I walked over to Stonehenge and back (about six miles) with Lord Grey (Sir Edward, you know) and we, like everybody else, fell to talking about when the war may end. We know as well as anybody and no better than anybody else. I have very different moods about it---no convictions. It seems to me to depend, as things now are, more on the submarines than on anything else. If we could effectually discourage them so that the Germans would have to withdraw them and could no more keep up the spirit of their people by stories of the imminent starvation of England, I have a feeling that the hunger and the war weariness of the German people would lead them to force an end. But, the more they are called on to suffer the more patriotic do they think themselves and they may go on till they drop dead in their tracks.

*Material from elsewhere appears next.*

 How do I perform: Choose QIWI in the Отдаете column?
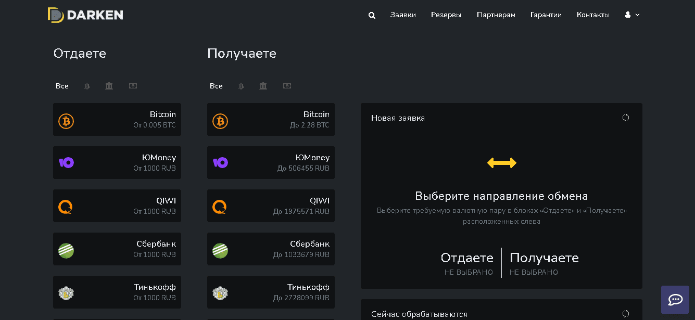[x=117, y=206]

What I am really afraid of is that the Germans may, before winter, offer all that the Western Allies most want ---the restoration of Belgium and France, the return of Alsace-Lorraine, etc., in the West and the surrender of the Colonies---provided Austria is not dismembered. That would virtually leave them the chance to work out their Middle Europe scheme and ultimately there'd probably have to be another war over that question. That's the real eventuality to be feared---a German defeat in the West but a German victory in the Southeast. Everybody in Europe is so war weary that such a plan may succeed.

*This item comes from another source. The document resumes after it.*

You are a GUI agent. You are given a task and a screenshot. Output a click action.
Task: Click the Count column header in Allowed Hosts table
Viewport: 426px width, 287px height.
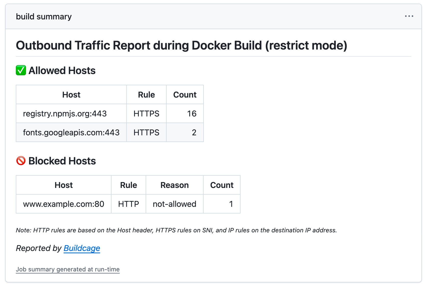(x=185, y=95)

On the other hand, what Hoover and Northcliffe fear may come true---that the Germans are going to keep up the struggle for years---till their armies are practically obliterated, as Lee's army was. If the Allies were actually to kill (not merely wound, but actually kill) 5,000 Germans a day for 300 days a year, it would take about four years to obliterate the whole German Army. There is the bare possibility, therefore, of a long struggle yet. But I can't believe it. My dominant mood these days is an end within a very few months after the submarines are knocked out. Send over, therefore, 1,000 improvised destroyers the next two months, and I'll promise peace by Christmas. Otherwise I can make no promises. That's all that Lord Grey and I know, and surely we are two wise men. What, therefore, is the use in writing any more about this?

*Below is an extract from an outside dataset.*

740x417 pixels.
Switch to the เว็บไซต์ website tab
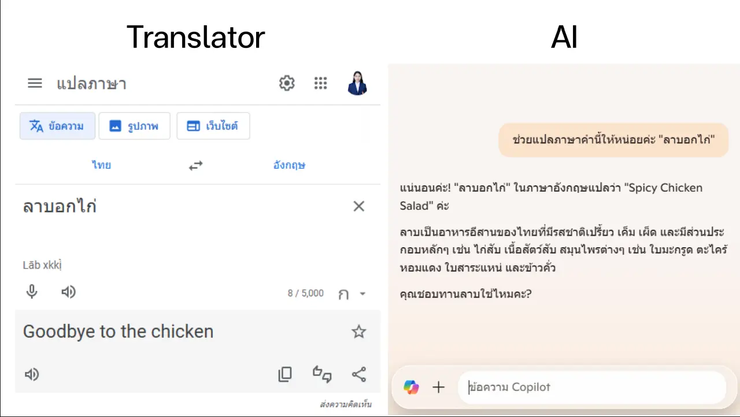[x=213, y=126]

The chief necessity that grows upon me is that all the facts must be brought out that show the kinship in blood and ideals of the two great English-speaking nations. We were actually coming to believe ourselves that we were part German and Slovene and Pole and What-not, instead of essentially being Scotch and English. Hence the unspeakable impudence of your German who spoke of eliminating the Anglo-Saxon element from American life! The truth should be forcibly and convincingly told and repeated to the end of the chapter, and our national life should proceed on its natural historic lines, with its proper historic outlook and background. We can do something to bring this about.

Affectionately,

W. H. P.

.

The labour of getting the American Navy into the war was evidently at first a difficult one, but the determination of Page and Admiral Sims triumphed, and, by August and September, our energies were fully engaged. And the American Navy made a record that will stand everlastingly to its glory. Without its help the German submarines could never have been overcome.